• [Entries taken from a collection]
•••

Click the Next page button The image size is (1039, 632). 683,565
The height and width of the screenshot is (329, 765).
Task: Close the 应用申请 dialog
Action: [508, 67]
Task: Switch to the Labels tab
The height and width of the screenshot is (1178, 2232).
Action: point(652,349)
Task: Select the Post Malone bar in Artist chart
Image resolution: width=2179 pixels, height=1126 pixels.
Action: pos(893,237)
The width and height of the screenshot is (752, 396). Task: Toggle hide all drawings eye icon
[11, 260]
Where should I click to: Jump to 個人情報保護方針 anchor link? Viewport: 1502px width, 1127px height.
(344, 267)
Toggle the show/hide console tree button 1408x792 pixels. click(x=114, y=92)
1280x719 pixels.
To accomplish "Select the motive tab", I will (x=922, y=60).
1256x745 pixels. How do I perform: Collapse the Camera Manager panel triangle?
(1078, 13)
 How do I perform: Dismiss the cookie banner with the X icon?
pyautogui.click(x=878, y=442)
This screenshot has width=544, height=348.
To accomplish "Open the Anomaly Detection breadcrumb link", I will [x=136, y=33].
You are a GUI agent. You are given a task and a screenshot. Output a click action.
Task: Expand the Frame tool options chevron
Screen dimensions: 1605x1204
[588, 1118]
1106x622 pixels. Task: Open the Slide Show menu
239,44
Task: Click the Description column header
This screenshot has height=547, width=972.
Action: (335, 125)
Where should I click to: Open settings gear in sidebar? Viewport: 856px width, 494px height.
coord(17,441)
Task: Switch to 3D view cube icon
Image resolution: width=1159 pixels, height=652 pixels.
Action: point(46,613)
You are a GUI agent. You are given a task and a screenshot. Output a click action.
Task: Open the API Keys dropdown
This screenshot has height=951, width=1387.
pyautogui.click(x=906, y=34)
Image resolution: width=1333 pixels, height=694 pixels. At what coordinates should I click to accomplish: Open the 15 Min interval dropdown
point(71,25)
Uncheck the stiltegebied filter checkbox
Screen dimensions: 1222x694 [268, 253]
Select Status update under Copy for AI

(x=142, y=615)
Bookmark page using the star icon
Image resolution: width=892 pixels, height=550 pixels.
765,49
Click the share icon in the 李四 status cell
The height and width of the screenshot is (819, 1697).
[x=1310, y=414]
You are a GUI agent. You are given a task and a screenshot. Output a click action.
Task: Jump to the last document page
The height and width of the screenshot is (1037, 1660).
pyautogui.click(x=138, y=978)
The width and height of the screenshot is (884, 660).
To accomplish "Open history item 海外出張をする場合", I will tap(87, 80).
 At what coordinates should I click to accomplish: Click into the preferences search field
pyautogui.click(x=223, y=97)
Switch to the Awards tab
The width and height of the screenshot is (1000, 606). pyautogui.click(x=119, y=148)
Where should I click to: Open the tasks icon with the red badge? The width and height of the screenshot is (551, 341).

•••

• [Task to carry out] Locate the lines above that hold the word "will". Show every one of them.

• [Task solution]
To accomplish "Select the motive tab", I will (x=922, y=60).
To accomplish "Open the Anomaly Detection breadcrumb link", I will [x=136, y=33].
To accomplish "Open history item 海外出張をする場合", I will tap(87, 80).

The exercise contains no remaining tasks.